━━━ WORKING DATA ━━━

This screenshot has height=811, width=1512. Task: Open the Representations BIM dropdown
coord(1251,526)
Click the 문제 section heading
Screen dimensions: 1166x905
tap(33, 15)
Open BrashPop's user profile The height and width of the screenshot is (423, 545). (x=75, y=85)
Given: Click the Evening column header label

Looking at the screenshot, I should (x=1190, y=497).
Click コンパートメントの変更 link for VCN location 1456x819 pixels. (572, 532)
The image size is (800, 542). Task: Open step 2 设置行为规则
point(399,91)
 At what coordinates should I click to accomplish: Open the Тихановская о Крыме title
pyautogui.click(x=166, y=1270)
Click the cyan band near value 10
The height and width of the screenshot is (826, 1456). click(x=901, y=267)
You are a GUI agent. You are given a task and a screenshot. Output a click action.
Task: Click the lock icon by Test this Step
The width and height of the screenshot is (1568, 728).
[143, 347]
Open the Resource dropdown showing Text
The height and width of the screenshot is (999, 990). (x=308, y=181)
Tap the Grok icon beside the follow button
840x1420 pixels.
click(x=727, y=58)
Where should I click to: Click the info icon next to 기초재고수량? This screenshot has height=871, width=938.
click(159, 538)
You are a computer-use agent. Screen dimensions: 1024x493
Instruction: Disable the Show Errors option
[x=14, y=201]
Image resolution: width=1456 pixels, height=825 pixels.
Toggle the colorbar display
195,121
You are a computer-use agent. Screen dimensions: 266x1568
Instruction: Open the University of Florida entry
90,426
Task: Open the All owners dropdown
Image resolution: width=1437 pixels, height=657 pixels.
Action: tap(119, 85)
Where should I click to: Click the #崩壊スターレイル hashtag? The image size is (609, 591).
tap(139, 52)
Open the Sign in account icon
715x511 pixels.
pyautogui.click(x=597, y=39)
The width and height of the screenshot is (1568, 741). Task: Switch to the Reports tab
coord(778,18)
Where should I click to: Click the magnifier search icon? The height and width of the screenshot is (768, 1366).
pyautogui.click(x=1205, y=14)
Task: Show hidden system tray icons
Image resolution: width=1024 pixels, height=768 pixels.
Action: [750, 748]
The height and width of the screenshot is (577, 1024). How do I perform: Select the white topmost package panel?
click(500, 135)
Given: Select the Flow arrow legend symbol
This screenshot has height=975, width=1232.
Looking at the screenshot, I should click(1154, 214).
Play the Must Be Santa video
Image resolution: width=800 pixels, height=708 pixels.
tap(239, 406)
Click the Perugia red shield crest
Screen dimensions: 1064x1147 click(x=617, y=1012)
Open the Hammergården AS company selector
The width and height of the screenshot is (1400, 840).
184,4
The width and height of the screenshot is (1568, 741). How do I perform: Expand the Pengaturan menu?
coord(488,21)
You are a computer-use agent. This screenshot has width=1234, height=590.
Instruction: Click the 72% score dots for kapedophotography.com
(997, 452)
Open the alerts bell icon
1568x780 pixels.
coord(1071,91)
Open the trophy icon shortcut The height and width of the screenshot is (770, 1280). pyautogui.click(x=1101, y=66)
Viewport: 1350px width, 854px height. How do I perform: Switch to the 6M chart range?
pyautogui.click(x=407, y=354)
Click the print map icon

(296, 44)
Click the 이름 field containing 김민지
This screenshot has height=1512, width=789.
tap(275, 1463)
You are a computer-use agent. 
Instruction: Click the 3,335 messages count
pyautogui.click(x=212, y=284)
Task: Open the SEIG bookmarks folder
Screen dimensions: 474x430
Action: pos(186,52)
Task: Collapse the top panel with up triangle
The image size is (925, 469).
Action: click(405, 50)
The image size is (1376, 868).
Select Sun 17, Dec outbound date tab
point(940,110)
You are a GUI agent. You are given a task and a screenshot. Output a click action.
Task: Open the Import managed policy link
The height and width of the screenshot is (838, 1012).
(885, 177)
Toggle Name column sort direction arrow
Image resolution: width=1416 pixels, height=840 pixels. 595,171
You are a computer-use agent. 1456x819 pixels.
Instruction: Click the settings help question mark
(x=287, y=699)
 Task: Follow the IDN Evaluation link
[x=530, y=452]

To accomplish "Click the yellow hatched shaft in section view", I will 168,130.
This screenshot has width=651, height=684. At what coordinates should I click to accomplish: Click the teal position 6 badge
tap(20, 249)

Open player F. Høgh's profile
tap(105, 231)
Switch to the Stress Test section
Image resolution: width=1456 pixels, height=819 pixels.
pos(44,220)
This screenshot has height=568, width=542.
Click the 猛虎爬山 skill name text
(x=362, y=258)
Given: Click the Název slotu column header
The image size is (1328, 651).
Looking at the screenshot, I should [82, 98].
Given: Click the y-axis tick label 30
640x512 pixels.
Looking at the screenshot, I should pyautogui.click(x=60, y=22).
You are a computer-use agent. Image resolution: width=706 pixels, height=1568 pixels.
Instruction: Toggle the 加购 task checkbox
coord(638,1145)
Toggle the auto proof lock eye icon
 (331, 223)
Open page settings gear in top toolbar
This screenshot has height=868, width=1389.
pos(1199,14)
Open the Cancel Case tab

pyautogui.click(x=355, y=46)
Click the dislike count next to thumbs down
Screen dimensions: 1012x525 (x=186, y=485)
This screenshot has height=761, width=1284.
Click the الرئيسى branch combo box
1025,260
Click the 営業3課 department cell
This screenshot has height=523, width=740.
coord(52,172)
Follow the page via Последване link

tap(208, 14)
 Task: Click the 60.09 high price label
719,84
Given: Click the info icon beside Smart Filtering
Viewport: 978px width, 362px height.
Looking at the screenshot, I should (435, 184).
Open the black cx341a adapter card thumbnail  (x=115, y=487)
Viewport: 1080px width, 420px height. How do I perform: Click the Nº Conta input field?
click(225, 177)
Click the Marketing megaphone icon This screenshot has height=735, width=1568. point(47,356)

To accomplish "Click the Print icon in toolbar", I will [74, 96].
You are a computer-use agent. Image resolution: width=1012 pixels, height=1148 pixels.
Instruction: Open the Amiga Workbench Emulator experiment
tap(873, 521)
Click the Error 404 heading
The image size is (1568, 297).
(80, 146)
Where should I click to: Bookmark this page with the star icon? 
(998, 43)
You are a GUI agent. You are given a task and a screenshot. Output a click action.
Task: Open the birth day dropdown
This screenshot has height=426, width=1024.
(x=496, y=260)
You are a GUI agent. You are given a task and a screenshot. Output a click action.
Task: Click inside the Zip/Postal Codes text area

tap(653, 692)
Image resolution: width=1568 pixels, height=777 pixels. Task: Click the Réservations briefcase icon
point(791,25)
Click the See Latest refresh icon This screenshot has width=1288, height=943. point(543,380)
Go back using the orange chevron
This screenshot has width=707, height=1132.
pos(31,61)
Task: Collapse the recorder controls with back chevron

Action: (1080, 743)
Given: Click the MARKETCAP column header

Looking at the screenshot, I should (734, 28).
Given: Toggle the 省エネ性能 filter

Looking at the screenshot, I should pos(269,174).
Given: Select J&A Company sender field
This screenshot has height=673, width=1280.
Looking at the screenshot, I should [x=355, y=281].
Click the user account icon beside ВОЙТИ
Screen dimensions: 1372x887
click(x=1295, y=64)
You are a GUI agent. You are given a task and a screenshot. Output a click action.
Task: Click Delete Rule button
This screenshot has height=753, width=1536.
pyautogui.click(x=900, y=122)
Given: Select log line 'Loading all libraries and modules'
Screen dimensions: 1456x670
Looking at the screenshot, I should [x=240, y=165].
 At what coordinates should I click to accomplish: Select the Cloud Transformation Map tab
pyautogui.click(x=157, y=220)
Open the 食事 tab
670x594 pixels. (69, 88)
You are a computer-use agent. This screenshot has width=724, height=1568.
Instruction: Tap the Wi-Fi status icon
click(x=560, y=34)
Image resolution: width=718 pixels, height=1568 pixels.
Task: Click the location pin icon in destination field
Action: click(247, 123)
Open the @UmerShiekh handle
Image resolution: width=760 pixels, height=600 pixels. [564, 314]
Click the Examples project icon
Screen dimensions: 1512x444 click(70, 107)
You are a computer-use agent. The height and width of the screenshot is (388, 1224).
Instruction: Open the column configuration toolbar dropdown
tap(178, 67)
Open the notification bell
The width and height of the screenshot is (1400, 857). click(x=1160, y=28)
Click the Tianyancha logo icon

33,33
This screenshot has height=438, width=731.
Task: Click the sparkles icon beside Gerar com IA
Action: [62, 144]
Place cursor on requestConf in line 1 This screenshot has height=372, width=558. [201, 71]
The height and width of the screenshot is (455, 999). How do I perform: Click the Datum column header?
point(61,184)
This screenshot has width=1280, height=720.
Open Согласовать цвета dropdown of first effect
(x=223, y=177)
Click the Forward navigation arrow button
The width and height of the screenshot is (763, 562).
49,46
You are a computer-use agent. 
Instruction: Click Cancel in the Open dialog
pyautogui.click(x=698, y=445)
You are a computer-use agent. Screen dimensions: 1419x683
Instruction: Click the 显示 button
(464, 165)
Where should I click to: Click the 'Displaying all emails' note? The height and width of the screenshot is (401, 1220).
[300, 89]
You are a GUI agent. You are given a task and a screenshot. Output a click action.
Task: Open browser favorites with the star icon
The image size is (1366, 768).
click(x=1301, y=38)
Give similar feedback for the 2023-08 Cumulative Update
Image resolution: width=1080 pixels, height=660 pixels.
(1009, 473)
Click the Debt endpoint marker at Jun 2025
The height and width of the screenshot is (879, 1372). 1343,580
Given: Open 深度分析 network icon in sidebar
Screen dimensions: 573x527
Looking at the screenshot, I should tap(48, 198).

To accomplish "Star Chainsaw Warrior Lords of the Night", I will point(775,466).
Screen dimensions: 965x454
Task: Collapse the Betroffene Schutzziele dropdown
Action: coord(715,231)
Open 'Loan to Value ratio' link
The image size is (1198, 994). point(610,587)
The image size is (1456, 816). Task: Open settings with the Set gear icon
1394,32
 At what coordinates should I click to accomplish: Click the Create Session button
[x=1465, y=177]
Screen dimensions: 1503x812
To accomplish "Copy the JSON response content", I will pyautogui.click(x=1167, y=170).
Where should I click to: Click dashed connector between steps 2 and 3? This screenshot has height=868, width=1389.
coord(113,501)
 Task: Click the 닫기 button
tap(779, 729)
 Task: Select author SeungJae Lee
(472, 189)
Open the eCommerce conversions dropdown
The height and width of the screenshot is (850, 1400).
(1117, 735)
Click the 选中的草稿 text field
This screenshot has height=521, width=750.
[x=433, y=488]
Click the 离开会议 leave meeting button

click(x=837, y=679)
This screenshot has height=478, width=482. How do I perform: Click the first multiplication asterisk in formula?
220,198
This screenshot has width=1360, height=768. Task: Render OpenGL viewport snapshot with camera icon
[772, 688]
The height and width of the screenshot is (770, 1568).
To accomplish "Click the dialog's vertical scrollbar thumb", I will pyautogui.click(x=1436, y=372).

━━━

EXERCISE REQUIREMENTS - Turn the lines above, from the one containing "The image size is (800, 542)." through the one containing "The height and width of the screenshot is (999, 990).", into a Markdown table with the columns Row and Line. Give one row per line, with its running number, and leave out blank lines.

TASK RESULT -
| Row | Line |
|---|---|
| 1 | The image size is (800, 542). Task: Open step 2 设置行为规则 |
| 2 | point(399,91) |
| 3 |  At what coordinates should I click to accomplish: Open the Тихановская о Крыме title |
| 4 | pyautogui.click(x=166, y=1270) |
| 5 | Click the cyan band near value 10 |
| 6 | The height and width of the screenshot is (826, 1456). click(x=901, y=267) |
| 7 | You are a GUI agent. You are given a task and a screenshot. Output a click action. |
| 8 | Task: Click the lock icon by Test this Step |
| 9 | The width and height of the screenshot is (1568, 728). |
| 10 | [143, 347] |
| 11 | Open the Resource dropdown showing Text |
| 12 | The height and width of the screenshot is (999, 990). (x=308, y=181) |